Принятый в 1997 году закон «О свободе совести» закрепил статус «традиционных» за четырьмя религиями и специально выделил среди них православие (в аналогичном законе 1990 года это разделение отсутствовало). В преамбуле закона подчеркивалась «особая роль православия в истории России, в становлении и развитии ее духовности и культуры», тогда как про другие религии было сказано, что они составляют «неотъемлемую часть исторического наследия народов России». Разделение религий на «традиционные» и «нетрадиционные» имело далекоидущие последствия. Для первых оно стало основанием их государственной поддержки, для вторых — инструментом их маргинализации, а иногда и применения открытых репрессий. Достаточно вспомнить о правовых проблемах, которые регулярно возникали у баптистов, кришнаитов, иеговистов, сайентологов и т. д. (логичным следующим шагом стал законодательный запрет в 2017 году российского отделения «Свидетелей Иеговы»).
Привилегирование нескольких конфессий в качестве «традиционных» способствовало закреплению практики тесного взаимодействия государства с их духовенством[372] (хотя сама эта практика в значительной мере сформировалась еще в годы советской власти). Сложившаяся конструкция удобна для государства, которое получает возможность выступать в качестве патрона избранных конфессий, рассчитывая взамен на лояльность их духовенства. Такие расчеты почти всегда оправдываются: «официальное» духовенство благодаря наличию прямых контактов с властями (федеральными и региональными) получает доступ к важным ресурсам — от материальных до символических, — а потому отличается сервильностью[373]. Достаточно вспомнить состоявшиеся накануне президентских выборов 2012 года обращения к своей пастве главы Совета муфтиев России Равиля Гайнутдина и патриарха Кирилла[374], а также публичные заявления главы ФЕОР Берла Лазара во время кампании против бизнесмена Владимира Гусинского в 2000 году, закончившейся отъемом НТВ в пользу структур «Газпрома». Один из главных раввинов России рассказывал тогда корреспондентам западных медиа о том, как благоприятна в России ситуация в части проявлений антисемитизма: государственный антисемитизм исчез вовсе, а бытовой стремительно снижается[375]. Что касается российских буддистов, то БТСР демонстрирует свою лояльность тем, что занимает сдержанную позицию по такому болезненному для приверженцев этой религии вопросу, как многолетняя невыдача визы в Россию далай-ламе (последний не может въехать в нашу страну с 2004 года из‐за нежелания Кремля портить отношения с Китаем).

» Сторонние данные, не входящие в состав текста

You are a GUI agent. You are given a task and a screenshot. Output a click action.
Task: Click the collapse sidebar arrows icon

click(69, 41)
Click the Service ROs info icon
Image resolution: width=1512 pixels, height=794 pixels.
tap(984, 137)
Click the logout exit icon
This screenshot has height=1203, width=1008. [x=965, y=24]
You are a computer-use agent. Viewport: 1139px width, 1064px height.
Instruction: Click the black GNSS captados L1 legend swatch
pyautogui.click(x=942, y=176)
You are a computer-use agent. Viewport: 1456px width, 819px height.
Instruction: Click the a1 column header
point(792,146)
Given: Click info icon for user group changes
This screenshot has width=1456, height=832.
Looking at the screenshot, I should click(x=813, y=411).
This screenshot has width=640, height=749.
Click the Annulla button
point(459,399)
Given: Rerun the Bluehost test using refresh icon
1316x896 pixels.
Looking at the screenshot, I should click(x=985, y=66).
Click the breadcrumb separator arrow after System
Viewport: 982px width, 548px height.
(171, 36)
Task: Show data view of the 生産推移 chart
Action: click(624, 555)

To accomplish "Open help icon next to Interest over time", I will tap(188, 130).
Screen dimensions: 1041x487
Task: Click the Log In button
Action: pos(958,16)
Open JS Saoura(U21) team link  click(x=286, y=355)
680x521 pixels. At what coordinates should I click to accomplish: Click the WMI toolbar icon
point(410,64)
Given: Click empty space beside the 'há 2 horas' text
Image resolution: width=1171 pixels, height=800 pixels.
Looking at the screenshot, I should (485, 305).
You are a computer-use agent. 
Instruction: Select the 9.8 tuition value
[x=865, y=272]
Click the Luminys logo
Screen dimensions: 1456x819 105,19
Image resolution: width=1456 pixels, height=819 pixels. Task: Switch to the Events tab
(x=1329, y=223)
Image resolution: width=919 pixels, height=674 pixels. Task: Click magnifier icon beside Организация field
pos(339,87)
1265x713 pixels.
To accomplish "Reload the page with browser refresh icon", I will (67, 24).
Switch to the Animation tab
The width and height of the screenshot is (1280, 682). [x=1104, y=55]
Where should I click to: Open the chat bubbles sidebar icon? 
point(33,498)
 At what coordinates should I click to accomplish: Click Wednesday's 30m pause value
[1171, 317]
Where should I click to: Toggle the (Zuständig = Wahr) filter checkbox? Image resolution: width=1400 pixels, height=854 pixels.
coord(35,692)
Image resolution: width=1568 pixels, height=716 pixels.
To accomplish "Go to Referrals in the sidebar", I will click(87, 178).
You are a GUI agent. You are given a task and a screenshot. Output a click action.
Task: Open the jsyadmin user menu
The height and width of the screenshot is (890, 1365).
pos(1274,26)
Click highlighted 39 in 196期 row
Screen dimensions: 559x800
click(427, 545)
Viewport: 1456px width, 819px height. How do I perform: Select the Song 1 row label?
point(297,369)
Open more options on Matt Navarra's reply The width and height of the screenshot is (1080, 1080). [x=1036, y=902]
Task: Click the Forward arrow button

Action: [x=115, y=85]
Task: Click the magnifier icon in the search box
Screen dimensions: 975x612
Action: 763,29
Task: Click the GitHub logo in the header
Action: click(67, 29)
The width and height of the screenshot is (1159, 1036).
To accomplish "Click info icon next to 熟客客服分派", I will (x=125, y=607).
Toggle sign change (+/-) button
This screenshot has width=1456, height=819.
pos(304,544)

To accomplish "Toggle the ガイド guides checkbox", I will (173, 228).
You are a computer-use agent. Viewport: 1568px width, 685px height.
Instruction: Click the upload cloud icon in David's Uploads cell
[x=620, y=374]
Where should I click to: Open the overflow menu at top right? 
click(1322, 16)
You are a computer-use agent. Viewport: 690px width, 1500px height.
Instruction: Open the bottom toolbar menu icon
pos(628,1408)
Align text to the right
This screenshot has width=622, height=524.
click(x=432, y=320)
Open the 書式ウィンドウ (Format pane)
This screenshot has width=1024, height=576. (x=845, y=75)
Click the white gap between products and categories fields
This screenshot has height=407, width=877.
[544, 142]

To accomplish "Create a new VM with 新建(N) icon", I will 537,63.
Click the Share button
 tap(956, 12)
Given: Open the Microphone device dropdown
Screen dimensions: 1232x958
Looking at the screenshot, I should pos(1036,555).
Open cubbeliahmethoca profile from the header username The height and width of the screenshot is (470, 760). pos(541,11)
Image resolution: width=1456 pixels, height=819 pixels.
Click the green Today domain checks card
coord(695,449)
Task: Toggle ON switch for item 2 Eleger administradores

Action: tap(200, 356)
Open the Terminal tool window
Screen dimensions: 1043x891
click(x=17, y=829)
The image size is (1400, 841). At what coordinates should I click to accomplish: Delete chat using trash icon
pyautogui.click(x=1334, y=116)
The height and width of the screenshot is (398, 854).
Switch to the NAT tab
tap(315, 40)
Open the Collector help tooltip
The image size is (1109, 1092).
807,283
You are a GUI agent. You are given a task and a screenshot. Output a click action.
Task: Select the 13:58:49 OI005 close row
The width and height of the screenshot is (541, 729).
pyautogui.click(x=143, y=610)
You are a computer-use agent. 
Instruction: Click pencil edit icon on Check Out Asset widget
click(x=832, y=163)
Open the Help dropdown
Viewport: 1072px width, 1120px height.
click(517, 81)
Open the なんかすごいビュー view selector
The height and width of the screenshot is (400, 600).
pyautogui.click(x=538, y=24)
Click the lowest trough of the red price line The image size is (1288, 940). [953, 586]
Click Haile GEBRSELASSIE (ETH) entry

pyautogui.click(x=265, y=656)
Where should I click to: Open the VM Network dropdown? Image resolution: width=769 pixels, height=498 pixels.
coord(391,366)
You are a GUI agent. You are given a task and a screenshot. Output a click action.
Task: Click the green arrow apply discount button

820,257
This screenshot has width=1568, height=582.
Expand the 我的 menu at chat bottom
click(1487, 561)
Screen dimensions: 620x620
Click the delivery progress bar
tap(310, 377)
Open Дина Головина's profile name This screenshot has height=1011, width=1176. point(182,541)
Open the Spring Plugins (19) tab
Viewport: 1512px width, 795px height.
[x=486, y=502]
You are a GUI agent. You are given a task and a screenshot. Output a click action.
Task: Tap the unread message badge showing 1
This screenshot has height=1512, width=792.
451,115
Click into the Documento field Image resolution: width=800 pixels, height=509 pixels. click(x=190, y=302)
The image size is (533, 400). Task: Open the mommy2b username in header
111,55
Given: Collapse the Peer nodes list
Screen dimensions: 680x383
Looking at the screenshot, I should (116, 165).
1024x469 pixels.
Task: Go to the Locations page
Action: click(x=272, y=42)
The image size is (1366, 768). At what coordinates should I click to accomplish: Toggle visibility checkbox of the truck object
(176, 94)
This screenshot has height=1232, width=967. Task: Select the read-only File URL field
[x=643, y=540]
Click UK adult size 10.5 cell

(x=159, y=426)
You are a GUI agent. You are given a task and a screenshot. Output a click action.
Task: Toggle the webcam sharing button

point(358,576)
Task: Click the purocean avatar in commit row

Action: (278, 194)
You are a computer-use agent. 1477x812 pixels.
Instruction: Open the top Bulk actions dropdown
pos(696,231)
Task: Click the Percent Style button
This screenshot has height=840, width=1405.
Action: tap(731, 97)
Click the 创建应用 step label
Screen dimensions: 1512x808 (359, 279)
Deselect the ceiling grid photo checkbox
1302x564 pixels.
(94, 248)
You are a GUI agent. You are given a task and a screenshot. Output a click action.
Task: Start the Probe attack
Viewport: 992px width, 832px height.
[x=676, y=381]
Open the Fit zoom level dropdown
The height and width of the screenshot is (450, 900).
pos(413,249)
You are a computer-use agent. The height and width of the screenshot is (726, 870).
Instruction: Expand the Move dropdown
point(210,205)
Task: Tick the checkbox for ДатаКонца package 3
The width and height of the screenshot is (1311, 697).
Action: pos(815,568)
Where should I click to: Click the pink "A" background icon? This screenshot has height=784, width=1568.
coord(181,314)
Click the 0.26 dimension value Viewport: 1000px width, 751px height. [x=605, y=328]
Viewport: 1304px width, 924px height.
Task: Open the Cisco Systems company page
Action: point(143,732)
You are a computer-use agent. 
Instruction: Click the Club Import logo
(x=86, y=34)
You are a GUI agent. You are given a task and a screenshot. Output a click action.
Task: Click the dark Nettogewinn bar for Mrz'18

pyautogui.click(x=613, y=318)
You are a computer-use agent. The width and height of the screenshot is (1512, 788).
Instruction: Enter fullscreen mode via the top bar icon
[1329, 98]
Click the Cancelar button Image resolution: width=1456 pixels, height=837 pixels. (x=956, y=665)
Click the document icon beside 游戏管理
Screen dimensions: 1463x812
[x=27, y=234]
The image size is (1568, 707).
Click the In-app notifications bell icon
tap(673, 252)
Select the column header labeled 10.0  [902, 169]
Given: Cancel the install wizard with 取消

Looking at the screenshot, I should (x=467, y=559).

Помимо привилегированного доступа к ресурсам, есть и другое обстоятельство, побуждающее лидеров официально признанных конфессий поддерживать предложенный формат взаимодействия: он позволяет им эффективно бороться с «конкурентами». В рамках «управляемого плюрализма» все формы религиозной активности, которые выходят за пределы официальных структур, в лучшем случае вытесняются на периферию, а в худшем — криминализируются. Особенно очевидно это в ситуации с исламом, в отношении которого проводится политика запретов и репрессий для любых форм низовой активности российских мусульман, равно как и наклеивание на все неформальные исламские организации ярлыка «ваххабизм»[376]. Но официальное мусульманское духовенство не единственный бенефициар данной модели государственно-церковного партнерства. Глава ФЕОР Берл Лазар, выступая в 2004 году против строительства кришнаитского храма в столице, называл кришнаитов «сектой» и требовал, чтобы они «не занимались миссионерской деятельностью среди представителей традиционных религий»[377]. С этой позицией рифмуется заявление главы БТСР Хамбо-ламы Аюшеева о том, что «под видом буддийских организаций в нашу страну проникают новоявленные секты западного происхождения, которые искажают саму суть буддийского вероучения», а потому законодательство должно специально защищать «традиционные религиозные организации» российских буддистов[378].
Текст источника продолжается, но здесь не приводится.